▶ **SUPPLIED PASSAGE**:
Many argue also that interest rate ceilings protect the unsophisticated consumers when they seek credit Once again it can be argued that there is rational for attempting to protect unsophisticated consumers with rate ceilings when they shop for credit, when there is no rational way to protect them when they protect the goods and services that constitute a much larger portion of their total expenditure. It is also argued that it is difficult to believe that the legislator can understand the circumstances of a specific consumer in a specific market better than the consumer herself.

 

Price determination

 

Price determination is a standard market function. Demand for more credit puts pressure on prices to move upwards. Competition amongst credit providers puts a downward pressure on prices. A highly competitive market exists where the number of credit providers is sufficiently large or entry by new competitors is so easy that no single credit provider could change the market price through its own decisions on how much to lend.

 

Another important component of a competitive market is the presence of informed borrowers who are knowledgeable about the availability, pricing and features of alternative credit projects. Creditors respond to increased competition with price cuts only if they fear their customers will defect to a lower price alternative.

 

In summary, the international theory and practise show that, given the cost structure of microfinance, interest rate restrictions usually undermine and institutions ability to operate efficiently and competitively. Typically, restrictions do not achieve their public policy objectives of protecting the most vulnerable sectors of the population. Instead they drive informal lenders underground, so that poorer borrowers fall to benefit from the intended low-cost financial services. While there is reason to question the appropriateness of interest rate limits in any form, financial institutions that can demonstrate services to the poor at a reasonable cost should receive exemptions in countries where usury laws are in effect.

▶ **WHAT TO DO**:
a: Gather every line of the records that contains the string "item".
b: Continue the passage on interest rate ceilings and credit pricing from its last sentence.
The records are unrelated to the passage on interest rate ceilings.

▶ **ENTRIES PROVIDED**:
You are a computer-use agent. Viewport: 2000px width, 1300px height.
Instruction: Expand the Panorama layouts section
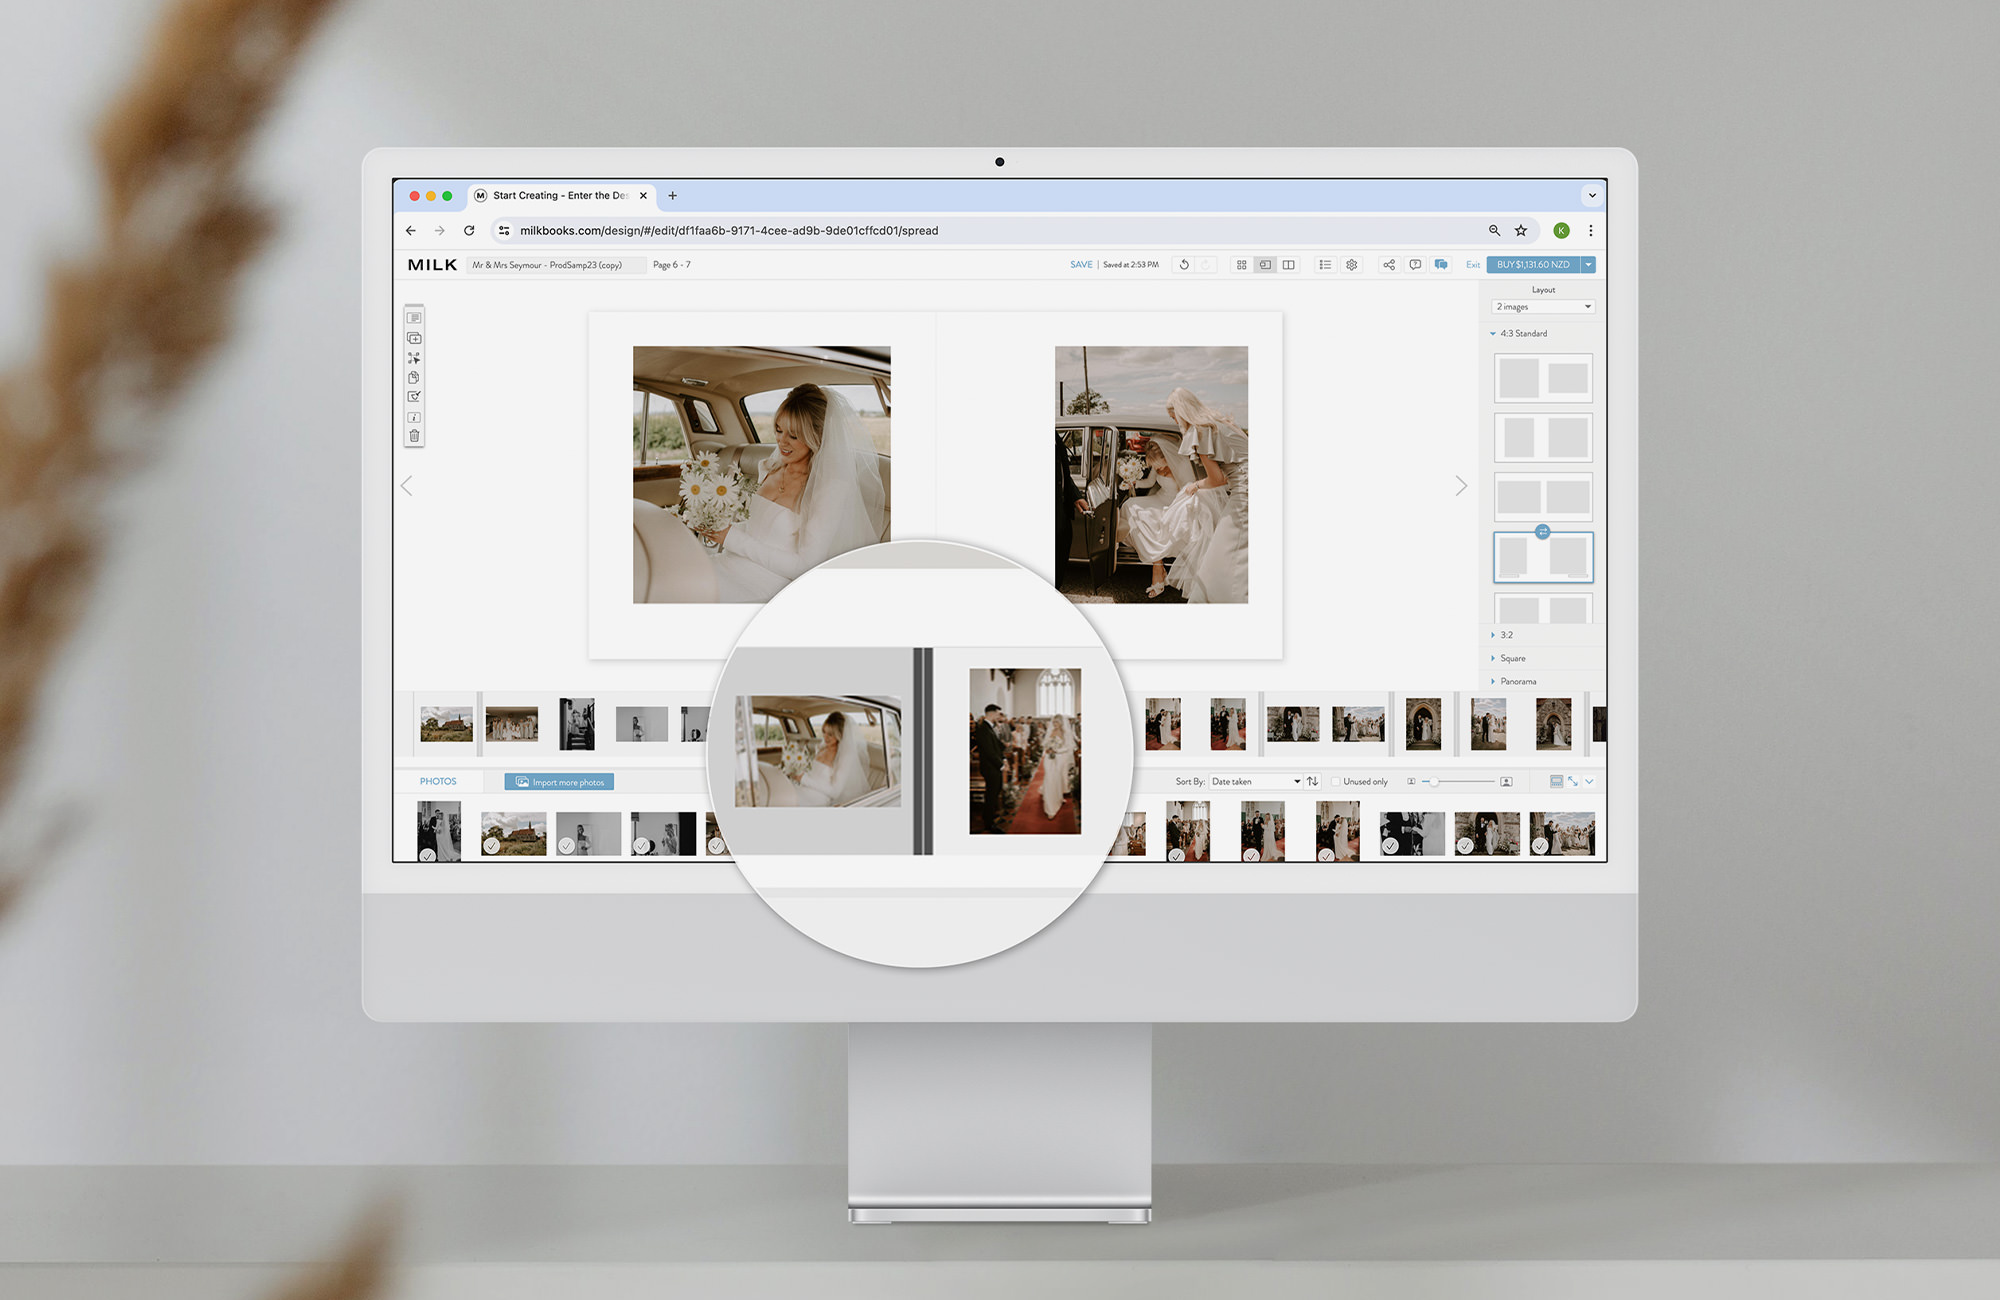coord(1493,681)
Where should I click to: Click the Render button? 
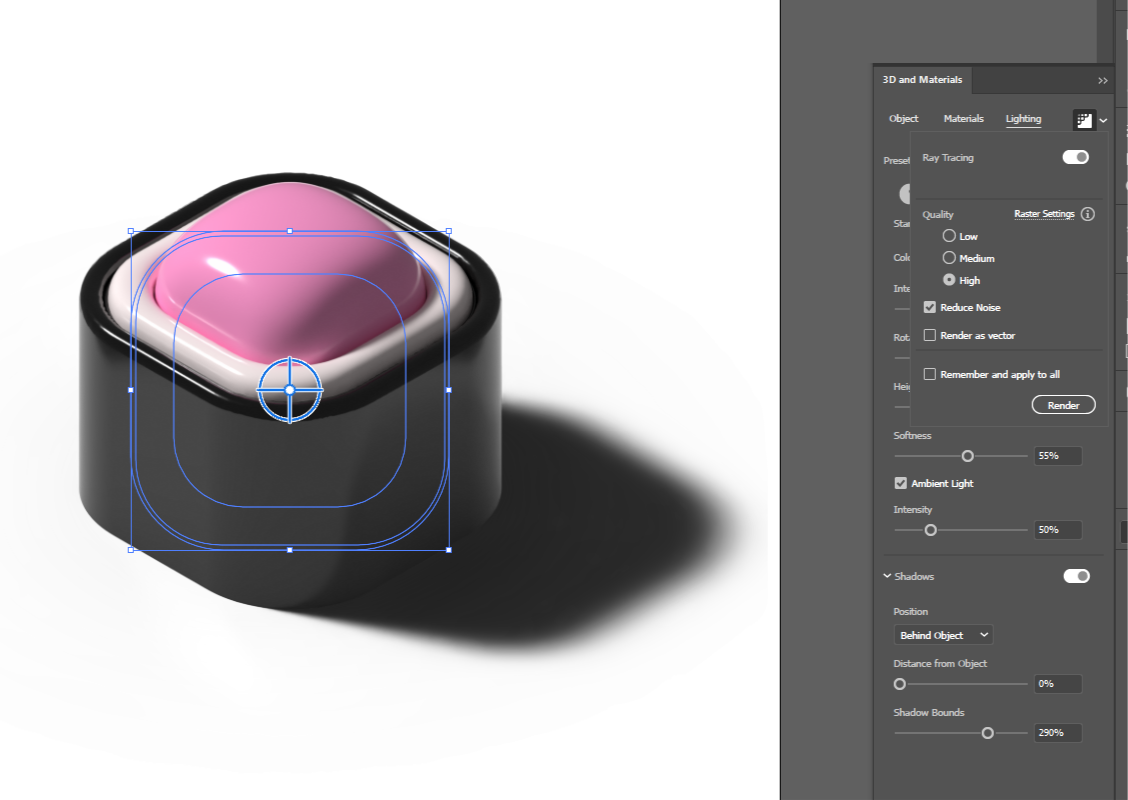(1063, 405)
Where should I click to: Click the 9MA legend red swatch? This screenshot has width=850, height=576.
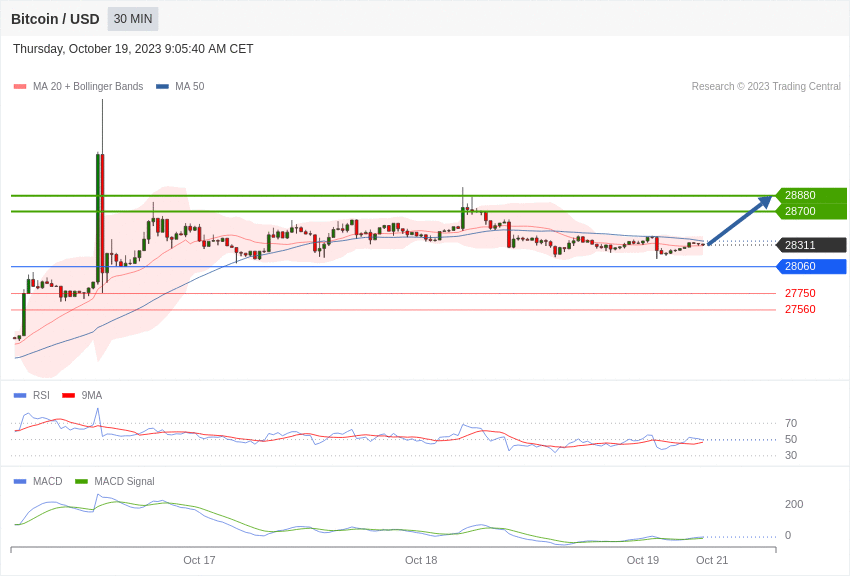point(68,396)
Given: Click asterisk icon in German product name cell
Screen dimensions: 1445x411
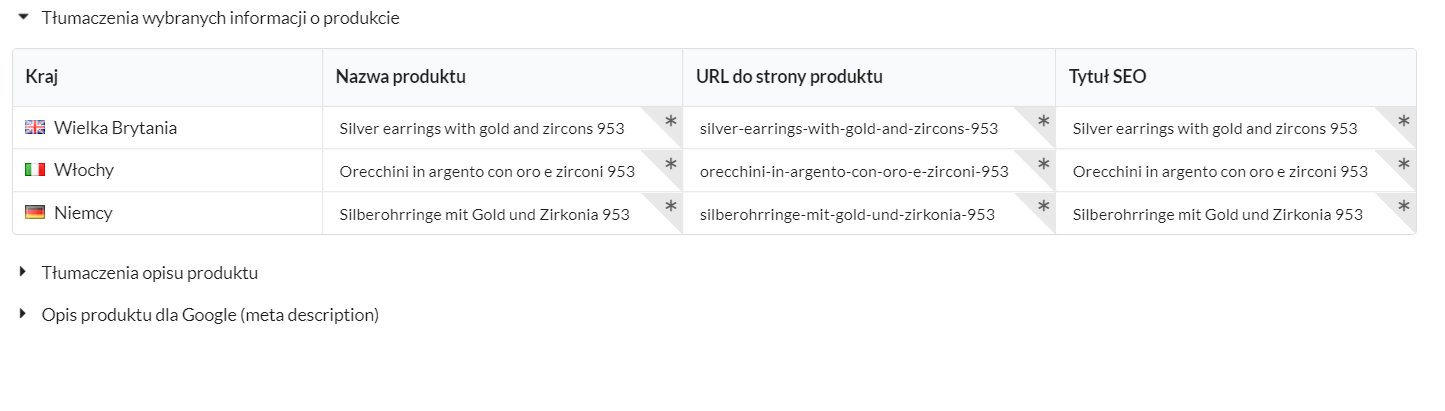Looking at the screenshot, I should point(671,206).
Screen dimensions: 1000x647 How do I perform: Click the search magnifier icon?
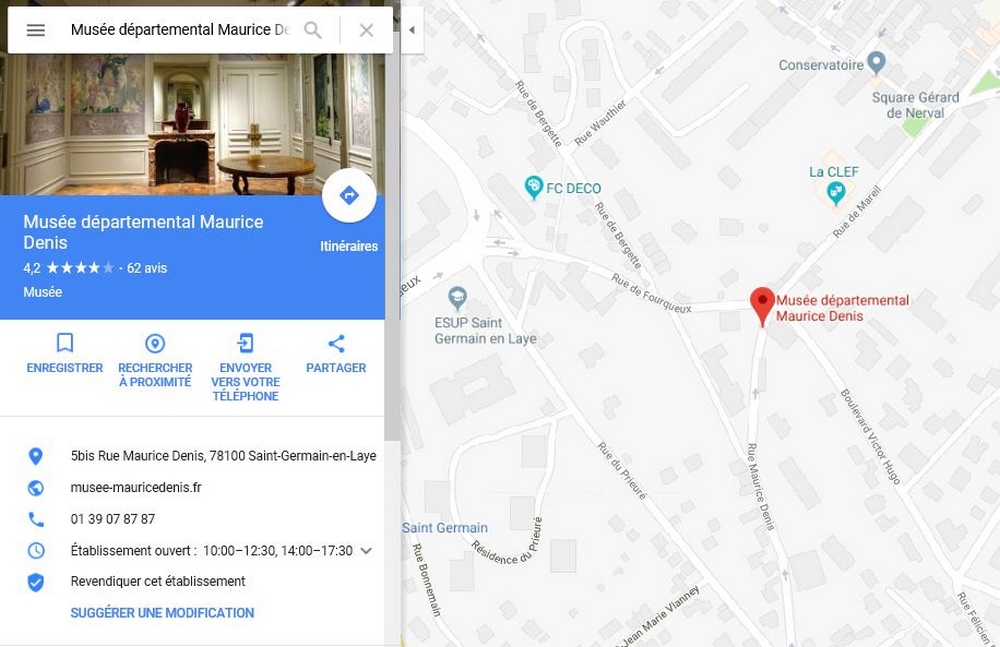tap(312, 30)
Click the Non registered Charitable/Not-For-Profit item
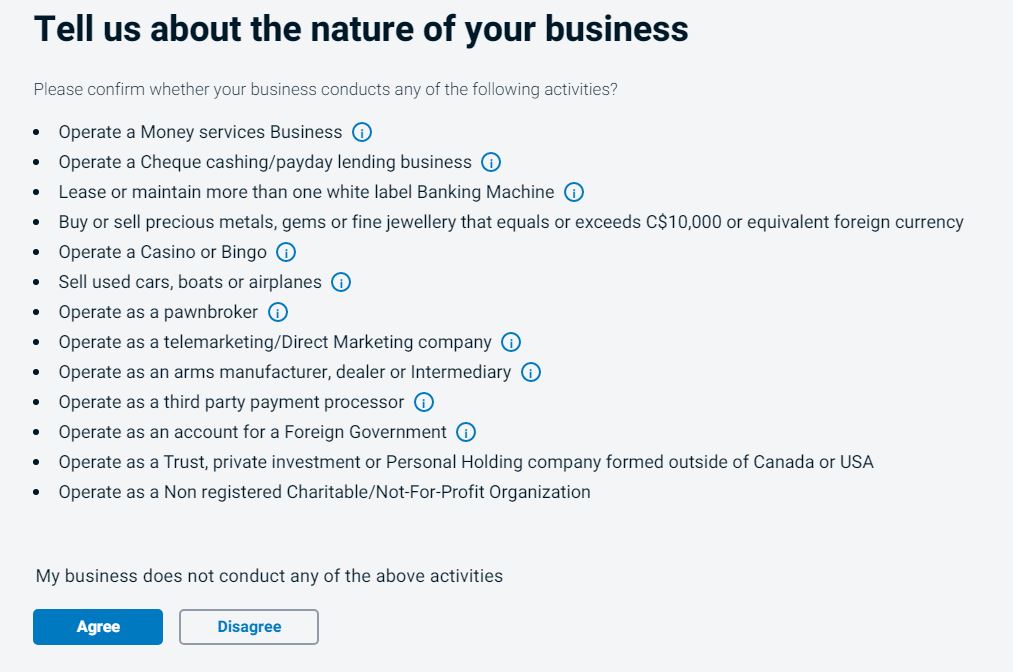The height and width of the screenshot is (672, 1013). (325, 492)
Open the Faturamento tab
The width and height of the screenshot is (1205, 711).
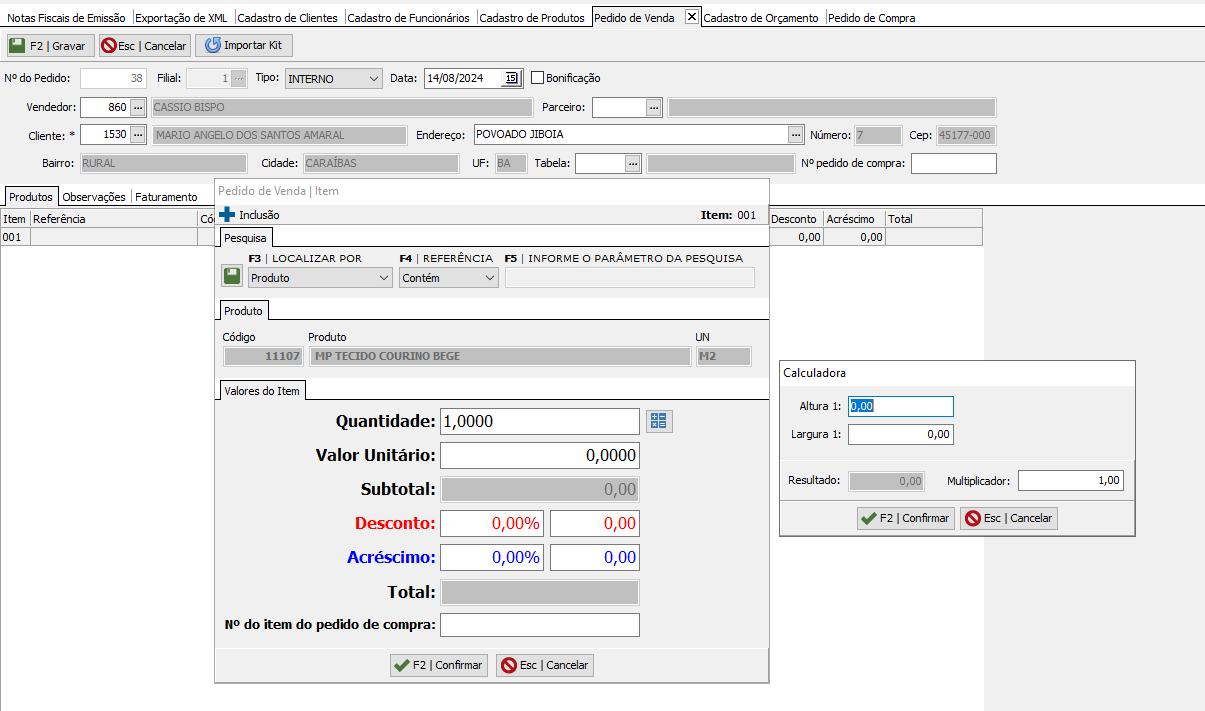[x=166, y=197]
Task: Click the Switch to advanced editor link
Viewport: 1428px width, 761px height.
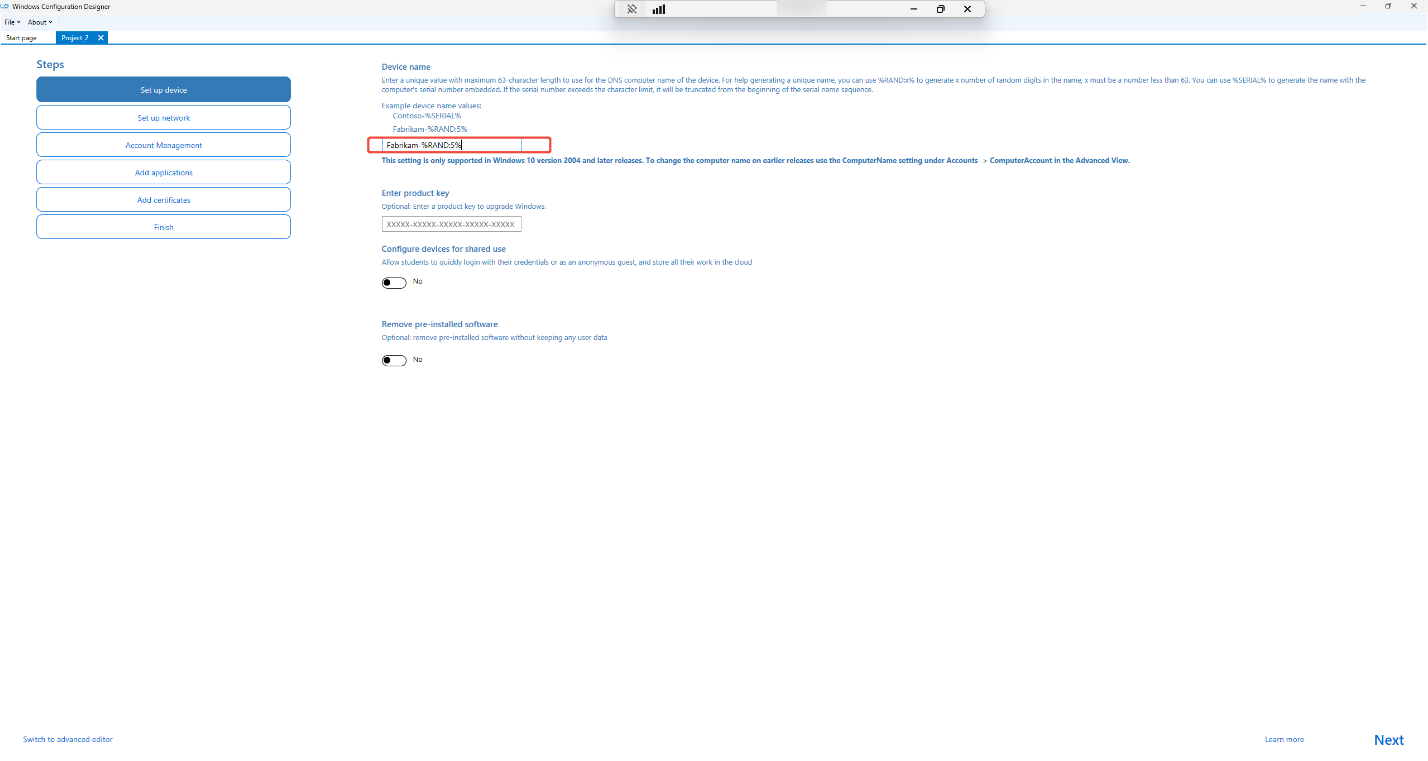Action: (68, 739)
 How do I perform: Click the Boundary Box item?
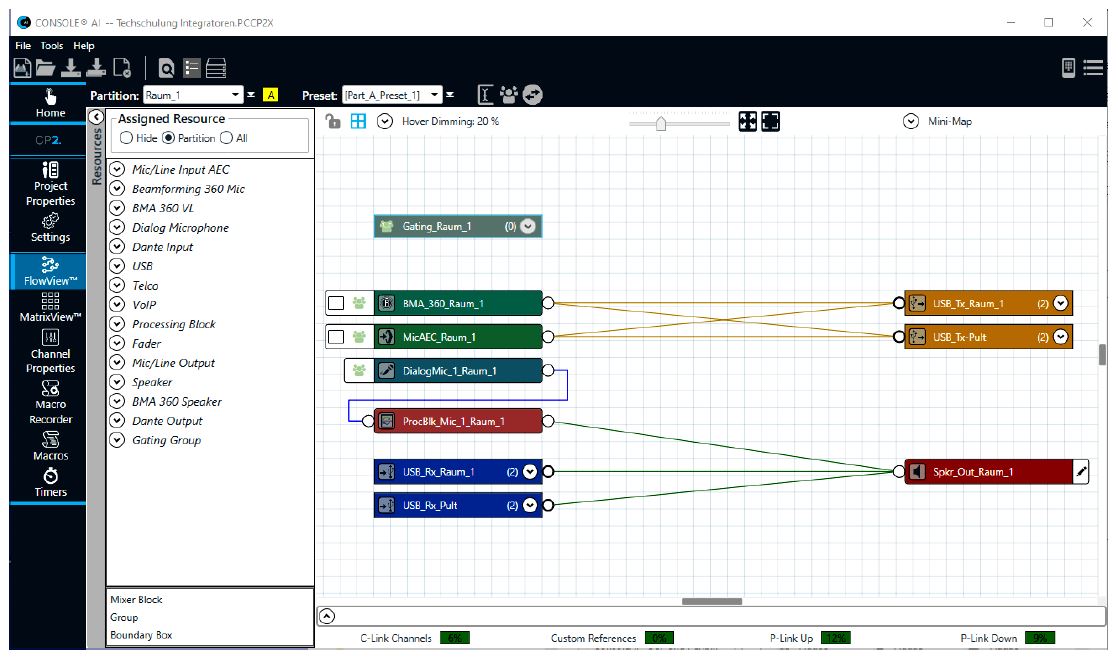141,635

▶ **RESPONSES IN ORDER**:
a:
Click the Non registered Charitable/Not-For-Profit item
 How do I perform: Click the Boundary Box item?

b:
3.2  Practical experience from elsewhere around the world

 

The US experience of the past 25 years (Staten & Johnson, 1995) has shown that competition in the credit market has dramatically expanded the range of loan products and features available to consumers, facilitated by the relaxation or removal of rate ceilings in most states. They found that the removal of rate ceilings brought more and new competitors to the market with resultant positive impact on the price and availability of consumer credit.

 

All financial institutions operating in the eight countries that make up the West African Economic and Monetary Union (UEMOA) are subject to a Usury Law provided that the maximum interest rate charged to a borrower should not exceed double the discount rate of the Union’s central bank. In 1996 the Usury Rate fluctuated around 13%. Microfinance institutions, NGOs and donors were active in working with the Central Bank to persuade it to grant an exemption that would enable microfinance institutions to charge high enough rates to reach financial sustainability. Their advocacy efforts were successful and the central bank is in the process of revising the usury law. Two usury rates that would no longer be linked to the discount rates have been enacted: one for commercial banks (18 percent) and one for NBFI and microfinance institutions (27 percent). The flexibility of the central bank demonstrates an understanding of the important role that microfinance institutions are playing in West Africa (Cecile Fruman - Sustainable Banking with the Poor Project). Despite this easing of the interest rate ceilings under the usury act, the Central Bank of the UEMOA stiff maintains rates that are considered to be too low by microfinance practitioners to provide incentives to invest in microfinance. The Central Bank of the UEMOA does not perceive microfinance as a part of the private sector, but as a part of the co-operative and non-governmental sectors, financed with support from donors.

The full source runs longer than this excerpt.